A bet on Man United to beat Accrington Stanley would be a single bet, with just one selection and one outcome needed to win the bet – a Man Utd victory. For an acca there would be more than one result that would determine the outcome of your bet. The simplest type of acca would be a double: a bet with two selections where both are needed to win. So you might combine Man United to beat their minnow opponents and on the same day for Man City to beat Yeovil, that would be your double or your acca. If both teams win then so does your bet, but even if only one loses then your whole bet loses too.
The number of teams you bet on to win can be much higher than two, but although the odds increase the more selections you make, the chances of the bet coming off get much slimmer. It’s about balance.
Accas are most common in football and horse racing but they can be applied to anything; for example, one very famous accumulator placed in 1989 saw a man bet that U2 would still be together in the year 2000, Eastenders would still be on the BBC, Neighbours would still be on British TV, Home and Away would still be broadcast, and that Cliff Richard would be knighted. That outlandish bet saw the lucky punter turn £30 into almost £200k – not bad eh?!

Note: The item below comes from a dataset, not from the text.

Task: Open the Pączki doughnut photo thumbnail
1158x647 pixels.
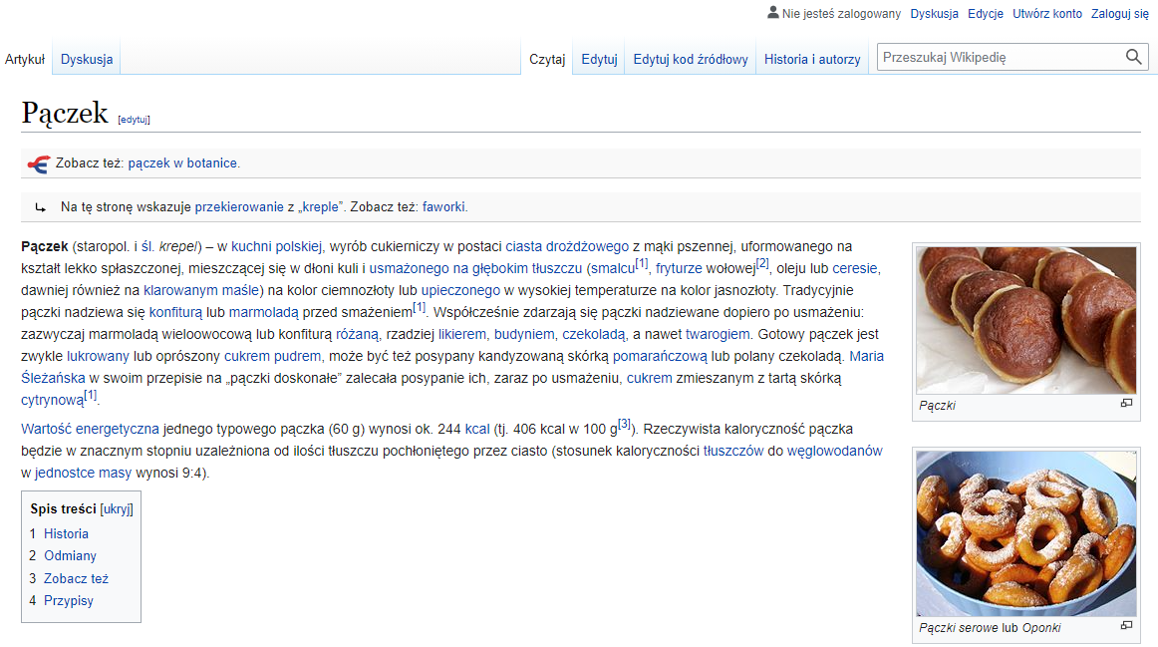Action: click(x=1025, y=320)
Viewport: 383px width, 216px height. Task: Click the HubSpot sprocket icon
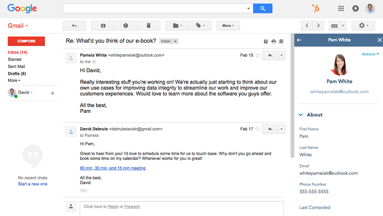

A more common acca might be picking the winner from three separate horse races on the same day, or a popular one from the Premier League is to back “the big four” to all win their respective games at the weekend.
Let’s run through an imaginary acca:
Perhaps you might back Man United to win the early Saturday game, Arsenal to win the Saturday evening match, Chelsea to win the early Sunday game, and Man City to win the 4pm kick off. For the sake of simplicity, let’s assume that all sides face relatively tough opponents and all are priced at evens. Your winnings, therefore, (and the way they are calculated) based on a £10 acca would be:
This demonstrates really well why accumulators are so popular – because your four bets at evens actually offer a return of 15/1, meaning you can make some serious money from a relatively low stake as long as no team lets you down. Increasing the odds just a little can lead to even bigger returns because of the way these bets multiply, and in the example above if the four sides had been priced at 5/4 (2.25 in decimal odds) the end return would be a whopping £256!

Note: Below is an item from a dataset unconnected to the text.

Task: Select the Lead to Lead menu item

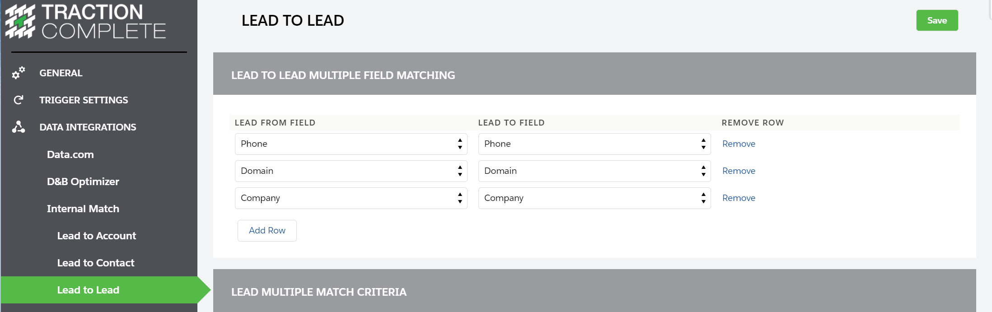Action: click(88, 290)
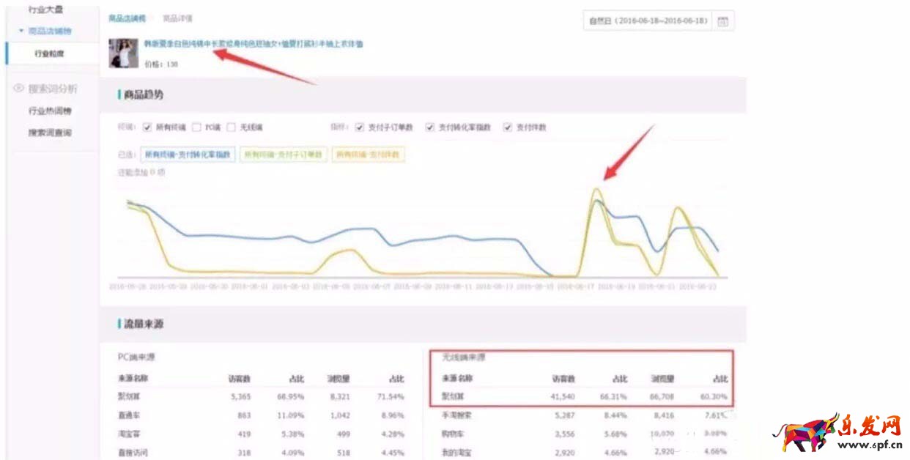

With any form of accumulator there are various options when it comes to covering the different bets. At the very simplest level (a double) as well as covering the double itself you could also cover the singles that make it up, so you would be placing 3 bets: 2 x singles and 1 x double. This wouldn’t normally be classed as a multiples bet although technically it is, as you would still get paid out from the singles bet if only one of your selections won.
A more frequently placed multiples bet is called a Trixie (also known as a full cover bet) which involves three selections and is one step up from a double. In this bet, as well as the treble – where all three selections must win – the bet also includes the three possible doubles, to make four bets in total.
One step up from a full cover bet is a full cover bet with singles and this includes all the singles as well as all the accas. So in the case of a three-selection Trixie there would be a total of seven bets; the four mentioned above plus three singles. This bet is called a Patent, and so the idea goes on. Of course, the stakes get higher and higher the further up this ladder you climb, so you need to watch that total at the bottom of your betslip.
Below we have some examples of other well known multiples bets, although there are many more covering a huge range of bets that can be made on football and other sports.
Can I Include any Bets in an Acca or Multiple?
You can combine anything in an accumulator as long as the bets are not related, what the bookies call “related contingencies”. A controversy not so long ago involved a punter who placed a bet on it snowing in various places around the UK on Christmas Day. He thought he was in for a £7m payday after betting on what he thought was a huge accumulator. His bet included a White Christmas in Leeds and Wakefield, both at odds of 5/2, as well as in several other places, but clearly if there is snow in Leeds the odds of snow in Wakefield are not 5/2 but much lower, given it is just 12 miles away.
A good football example involves a side to win 1-0 and their top striker to score first. This is not an accumulator where the odds for the correct score and first goalscorer are effectively multiplied because if the star forward scores first their odds of winning 1-0 are automatically much lower. Instead, this as calculated as a single bet – a scorecast. In the same way, backing Team A to win and both teams to score is a single bet, rather than a double involving those two selections.